The flag of the USA (© Shutterstock/Graeme Dawes)
The flag of the USA (© Shutterstock/Graeme Dawes)

Wolf Carbon Solutions has withdrawn its permit application to build a carbon capture pipeline in Illinois, the latest setback for technology in recent months, Reuters reported on Tuesday, Nov. 21, 2023.

The pipeline, which would have transported up to 12 million tons of carbon dioxide annually to a storage site in Decatur, Illinois, faced opposition from landowners and environmental groups, prompting the company to withdraw the permit application. 

Wolf is the latest company to face drawbacks barely a month after Nebraska-based Navigator CO2 Ventures canceled its Heartland Greenway pipeline project in October. Iowa-based Summit Carbon Solutions also had its pipeline permit applications for the North Dakota section denied in August and South Dakota in September.

Earlier, the Illinois Commerce Commission staff also recommended denying Wolf Carbon Solutions the permit application, citing concerns about the company's agreement with Archer-Daniels-Midland (ADM), which owns the ethanol plants that would have been the source of the captured carbon.

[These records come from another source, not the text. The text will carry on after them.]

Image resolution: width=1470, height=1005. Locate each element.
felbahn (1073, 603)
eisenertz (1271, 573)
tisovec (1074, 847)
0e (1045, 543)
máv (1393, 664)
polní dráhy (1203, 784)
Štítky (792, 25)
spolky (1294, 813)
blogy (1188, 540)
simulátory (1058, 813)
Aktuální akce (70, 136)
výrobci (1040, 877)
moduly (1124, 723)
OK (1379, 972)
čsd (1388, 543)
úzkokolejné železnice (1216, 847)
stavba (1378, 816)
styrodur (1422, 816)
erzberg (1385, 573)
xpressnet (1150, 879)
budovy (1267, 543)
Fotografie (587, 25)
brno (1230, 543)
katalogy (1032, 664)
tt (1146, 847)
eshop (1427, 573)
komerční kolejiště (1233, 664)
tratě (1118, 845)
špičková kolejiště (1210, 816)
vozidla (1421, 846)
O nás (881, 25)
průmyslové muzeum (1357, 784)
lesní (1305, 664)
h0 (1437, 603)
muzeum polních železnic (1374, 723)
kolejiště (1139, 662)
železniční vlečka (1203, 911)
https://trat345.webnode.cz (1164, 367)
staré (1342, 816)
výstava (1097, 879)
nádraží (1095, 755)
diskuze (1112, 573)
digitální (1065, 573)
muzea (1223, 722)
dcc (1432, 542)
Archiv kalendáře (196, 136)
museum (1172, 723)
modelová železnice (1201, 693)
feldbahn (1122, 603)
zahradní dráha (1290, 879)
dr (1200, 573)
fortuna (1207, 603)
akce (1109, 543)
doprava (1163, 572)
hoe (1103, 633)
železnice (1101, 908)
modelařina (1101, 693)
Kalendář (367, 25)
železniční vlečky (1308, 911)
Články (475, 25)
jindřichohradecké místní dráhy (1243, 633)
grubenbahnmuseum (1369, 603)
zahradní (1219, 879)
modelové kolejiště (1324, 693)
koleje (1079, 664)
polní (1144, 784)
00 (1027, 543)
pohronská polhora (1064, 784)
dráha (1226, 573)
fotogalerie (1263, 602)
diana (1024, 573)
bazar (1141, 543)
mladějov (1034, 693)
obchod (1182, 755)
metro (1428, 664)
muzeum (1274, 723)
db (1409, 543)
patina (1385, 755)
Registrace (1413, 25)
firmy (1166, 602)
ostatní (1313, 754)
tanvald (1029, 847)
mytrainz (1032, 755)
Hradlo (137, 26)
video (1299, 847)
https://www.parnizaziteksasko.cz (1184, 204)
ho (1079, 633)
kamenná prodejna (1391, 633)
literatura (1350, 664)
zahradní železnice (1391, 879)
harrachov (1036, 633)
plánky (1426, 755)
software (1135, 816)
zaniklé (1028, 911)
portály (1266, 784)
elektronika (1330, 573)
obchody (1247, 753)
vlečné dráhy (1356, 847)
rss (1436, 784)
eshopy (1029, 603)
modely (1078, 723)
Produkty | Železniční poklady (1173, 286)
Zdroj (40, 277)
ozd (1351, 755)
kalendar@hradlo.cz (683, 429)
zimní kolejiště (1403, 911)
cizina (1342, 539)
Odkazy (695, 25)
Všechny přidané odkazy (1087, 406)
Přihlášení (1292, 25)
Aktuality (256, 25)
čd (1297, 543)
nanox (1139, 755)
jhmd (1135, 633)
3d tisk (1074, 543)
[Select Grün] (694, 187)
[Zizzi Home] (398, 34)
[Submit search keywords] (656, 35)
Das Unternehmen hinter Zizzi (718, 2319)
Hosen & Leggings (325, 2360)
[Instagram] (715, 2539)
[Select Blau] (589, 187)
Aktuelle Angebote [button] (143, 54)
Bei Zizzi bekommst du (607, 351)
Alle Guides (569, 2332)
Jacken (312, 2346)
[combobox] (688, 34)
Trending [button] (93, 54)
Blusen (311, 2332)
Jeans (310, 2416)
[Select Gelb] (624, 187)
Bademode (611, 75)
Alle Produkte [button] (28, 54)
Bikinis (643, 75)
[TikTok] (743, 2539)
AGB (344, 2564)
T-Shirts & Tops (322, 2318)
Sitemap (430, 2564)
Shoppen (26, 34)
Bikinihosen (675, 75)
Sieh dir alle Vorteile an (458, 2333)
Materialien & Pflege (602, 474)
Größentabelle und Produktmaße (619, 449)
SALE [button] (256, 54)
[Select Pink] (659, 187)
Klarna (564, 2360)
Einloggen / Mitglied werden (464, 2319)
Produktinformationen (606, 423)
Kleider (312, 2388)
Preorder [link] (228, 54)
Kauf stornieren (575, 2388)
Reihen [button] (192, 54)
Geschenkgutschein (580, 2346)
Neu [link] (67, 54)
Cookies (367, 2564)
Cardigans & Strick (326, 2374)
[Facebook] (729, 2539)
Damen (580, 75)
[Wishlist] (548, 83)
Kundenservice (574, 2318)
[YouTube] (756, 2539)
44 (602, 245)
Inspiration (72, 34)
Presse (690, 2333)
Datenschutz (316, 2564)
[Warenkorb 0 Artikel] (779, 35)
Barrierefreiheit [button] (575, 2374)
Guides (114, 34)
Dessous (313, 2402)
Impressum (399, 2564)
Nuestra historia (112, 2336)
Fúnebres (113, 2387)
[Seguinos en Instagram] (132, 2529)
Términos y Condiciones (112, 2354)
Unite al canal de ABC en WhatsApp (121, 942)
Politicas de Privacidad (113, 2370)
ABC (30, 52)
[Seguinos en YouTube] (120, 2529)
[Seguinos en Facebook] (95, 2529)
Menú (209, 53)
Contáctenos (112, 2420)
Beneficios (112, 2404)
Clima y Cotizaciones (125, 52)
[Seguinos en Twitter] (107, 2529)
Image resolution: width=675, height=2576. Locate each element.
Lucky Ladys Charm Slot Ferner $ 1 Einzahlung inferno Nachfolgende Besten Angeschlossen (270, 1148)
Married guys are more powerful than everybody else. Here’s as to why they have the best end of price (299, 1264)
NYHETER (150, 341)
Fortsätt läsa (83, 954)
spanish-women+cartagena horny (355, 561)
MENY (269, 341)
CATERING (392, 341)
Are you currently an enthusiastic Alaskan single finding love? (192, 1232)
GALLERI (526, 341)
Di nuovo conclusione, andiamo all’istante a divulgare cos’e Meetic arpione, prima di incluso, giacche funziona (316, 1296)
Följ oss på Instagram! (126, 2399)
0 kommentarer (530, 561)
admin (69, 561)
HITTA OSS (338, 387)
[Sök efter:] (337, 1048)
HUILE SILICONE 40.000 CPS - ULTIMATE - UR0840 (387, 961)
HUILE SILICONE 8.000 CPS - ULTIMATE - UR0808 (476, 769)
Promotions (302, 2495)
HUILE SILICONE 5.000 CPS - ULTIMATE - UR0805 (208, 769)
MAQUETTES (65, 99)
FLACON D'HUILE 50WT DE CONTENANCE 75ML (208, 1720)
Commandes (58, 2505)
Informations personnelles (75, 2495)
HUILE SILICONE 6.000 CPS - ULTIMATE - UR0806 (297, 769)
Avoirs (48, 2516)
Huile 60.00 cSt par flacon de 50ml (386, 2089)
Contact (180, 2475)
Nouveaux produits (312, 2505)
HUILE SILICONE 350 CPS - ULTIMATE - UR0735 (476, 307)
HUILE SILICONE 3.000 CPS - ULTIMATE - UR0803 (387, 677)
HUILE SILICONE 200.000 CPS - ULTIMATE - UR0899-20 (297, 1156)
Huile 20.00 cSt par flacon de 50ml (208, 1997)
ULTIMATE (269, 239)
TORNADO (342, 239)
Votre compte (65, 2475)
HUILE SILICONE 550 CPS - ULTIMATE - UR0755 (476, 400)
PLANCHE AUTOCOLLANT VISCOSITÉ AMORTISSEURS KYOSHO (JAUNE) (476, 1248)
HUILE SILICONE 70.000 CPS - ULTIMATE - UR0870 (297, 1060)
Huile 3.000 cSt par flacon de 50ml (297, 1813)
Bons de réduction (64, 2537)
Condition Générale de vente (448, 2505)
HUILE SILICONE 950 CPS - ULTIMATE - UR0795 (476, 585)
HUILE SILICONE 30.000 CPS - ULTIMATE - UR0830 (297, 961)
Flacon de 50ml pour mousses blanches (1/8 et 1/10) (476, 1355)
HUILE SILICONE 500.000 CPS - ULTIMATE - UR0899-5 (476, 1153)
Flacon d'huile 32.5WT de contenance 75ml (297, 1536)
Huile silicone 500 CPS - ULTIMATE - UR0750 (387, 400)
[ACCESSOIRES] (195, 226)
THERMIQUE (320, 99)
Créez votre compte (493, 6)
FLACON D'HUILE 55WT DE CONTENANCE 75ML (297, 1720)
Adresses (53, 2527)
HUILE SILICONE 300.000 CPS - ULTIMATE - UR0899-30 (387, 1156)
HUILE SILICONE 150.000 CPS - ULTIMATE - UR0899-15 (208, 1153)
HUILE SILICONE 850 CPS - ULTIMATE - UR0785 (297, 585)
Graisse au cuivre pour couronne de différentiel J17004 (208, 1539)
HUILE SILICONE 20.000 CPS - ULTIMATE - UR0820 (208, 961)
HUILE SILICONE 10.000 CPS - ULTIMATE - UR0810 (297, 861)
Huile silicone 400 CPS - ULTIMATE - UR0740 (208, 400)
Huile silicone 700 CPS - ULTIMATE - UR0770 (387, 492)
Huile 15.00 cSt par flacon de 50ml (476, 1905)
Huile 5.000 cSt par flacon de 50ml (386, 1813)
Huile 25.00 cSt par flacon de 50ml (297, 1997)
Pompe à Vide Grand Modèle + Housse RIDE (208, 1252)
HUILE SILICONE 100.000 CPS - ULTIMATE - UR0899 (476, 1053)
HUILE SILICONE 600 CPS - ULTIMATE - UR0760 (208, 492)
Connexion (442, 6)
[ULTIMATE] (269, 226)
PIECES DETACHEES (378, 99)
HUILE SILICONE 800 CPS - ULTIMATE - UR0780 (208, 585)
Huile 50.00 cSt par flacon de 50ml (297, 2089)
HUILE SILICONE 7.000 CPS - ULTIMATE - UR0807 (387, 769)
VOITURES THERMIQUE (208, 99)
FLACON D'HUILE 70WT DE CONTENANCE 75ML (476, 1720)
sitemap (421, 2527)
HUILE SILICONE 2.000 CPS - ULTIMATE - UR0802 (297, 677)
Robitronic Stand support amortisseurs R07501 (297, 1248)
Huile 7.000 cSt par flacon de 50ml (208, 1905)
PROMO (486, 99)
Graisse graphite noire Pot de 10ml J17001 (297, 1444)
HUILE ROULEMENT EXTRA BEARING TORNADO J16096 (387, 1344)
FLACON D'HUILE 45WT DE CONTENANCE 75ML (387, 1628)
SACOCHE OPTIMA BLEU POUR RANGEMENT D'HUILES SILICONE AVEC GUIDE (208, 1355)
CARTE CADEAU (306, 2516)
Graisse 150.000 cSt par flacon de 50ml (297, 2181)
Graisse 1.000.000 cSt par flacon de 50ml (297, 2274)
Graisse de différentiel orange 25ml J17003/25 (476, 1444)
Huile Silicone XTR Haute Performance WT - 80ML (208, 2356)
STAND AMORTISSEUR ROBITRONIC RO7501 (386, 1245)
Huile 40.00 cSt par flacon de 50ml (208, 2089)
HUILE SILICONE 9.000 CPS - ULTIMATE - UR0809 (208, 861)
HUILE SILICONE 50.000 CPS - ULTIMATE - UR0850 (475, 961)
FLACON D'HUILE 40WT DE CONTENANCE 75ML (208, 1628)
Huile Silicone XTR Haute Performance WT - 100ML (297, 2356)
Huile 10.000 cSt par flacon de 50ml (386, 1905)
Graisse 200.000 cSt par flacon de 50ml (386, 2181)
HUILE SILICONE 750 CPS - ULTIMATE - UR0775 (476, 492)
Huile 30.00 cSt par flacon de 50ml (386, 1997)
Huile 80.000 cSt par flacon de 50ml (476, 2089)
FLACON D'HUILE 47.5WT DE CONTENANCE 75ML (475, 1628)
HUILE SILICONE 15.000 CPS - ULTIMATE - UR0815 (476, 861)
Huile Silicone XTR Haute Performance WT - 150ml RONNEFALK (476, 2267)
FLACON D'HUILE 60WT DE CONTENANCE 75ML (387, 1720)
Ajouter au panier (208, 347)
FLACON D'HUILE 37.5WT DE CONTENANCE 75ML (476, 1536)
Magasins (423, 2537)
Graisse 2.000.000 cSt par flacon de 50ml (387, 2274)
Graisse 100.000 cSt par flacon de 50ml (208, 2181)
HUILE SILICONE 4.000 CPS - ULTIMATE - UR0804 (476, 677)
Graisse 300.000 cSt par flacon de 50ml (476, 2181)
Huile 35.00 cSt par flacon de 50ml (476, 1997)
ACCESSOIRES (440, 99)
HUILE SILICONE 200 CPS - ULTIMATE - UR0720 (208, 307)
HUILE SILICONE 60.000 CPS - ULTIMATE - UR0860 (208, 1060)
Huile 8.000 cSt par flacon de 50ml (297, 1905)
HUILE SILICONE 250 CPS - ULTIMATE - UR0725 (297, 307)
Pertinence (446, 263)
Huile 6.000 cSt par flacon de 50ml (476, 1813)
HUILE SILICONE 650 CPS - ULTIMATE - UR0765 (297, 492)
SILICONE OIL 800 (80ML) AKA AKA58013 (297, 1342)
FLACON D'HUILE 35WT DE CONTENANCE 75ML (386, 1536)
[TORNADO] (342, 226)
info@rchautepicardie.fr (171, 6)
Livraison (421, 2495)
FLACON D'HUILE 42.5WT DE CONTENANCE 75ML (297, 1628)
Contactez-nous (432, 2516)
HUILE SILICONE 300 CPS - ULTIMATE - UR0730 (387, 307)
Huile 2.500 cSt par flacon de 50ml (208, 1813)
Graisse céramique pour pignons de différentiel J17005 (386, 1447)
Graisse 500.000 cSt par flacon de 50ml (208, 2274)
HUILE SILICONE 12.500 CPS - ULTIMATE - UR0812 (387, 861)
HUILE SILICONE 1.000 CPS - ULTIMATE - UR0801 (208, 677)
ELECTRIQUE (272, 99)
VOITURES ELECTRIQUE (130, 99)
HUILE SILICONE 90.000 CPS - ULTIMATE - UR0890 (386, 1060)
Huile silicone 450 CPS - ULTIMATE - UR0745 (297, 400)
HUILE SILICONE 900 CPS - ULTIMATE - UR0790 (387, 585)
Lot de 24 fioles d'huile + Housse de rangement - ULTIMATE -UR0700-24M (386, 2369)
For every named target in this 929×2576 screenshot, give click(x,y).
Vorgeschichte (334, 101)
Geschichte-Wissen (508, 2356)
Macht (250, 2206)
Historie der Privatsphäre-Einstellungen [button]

Wolf Carbon said it will refile the permit application in early 2024 after addressing the concerns raised by the ICC staff. The company remains committed to the project, which it says would help reduce emissions from the ethanol industry.

The ethanol industry is increasingly relying on carbon capture and storage (CCS) to reduce its emissions and remain competitive with electric vehicles. CCS technology captures carbon dioxide from industrial processes and stores it underground, preventing it from entering the atmosphere.

Despite the setbacks, CCS is seen as a key part of the Biden administration's plan to reach net-zero emissions by 2050. The US federal administration has announced $11.5 billion in funding for CCS projects, and the Department of Energy is working to develop new CCS technologies.

However, CCS remains a controversial technology, with critics raising concerns about its cost, environmental risks, and the potential for leakage.

The withdrawal of Wolf Carbon's permit application is a blow to the ethanol industry and the CCS industry as a whole. However, it is unclear whether this setback will derail the industry's long-term plans for CCS.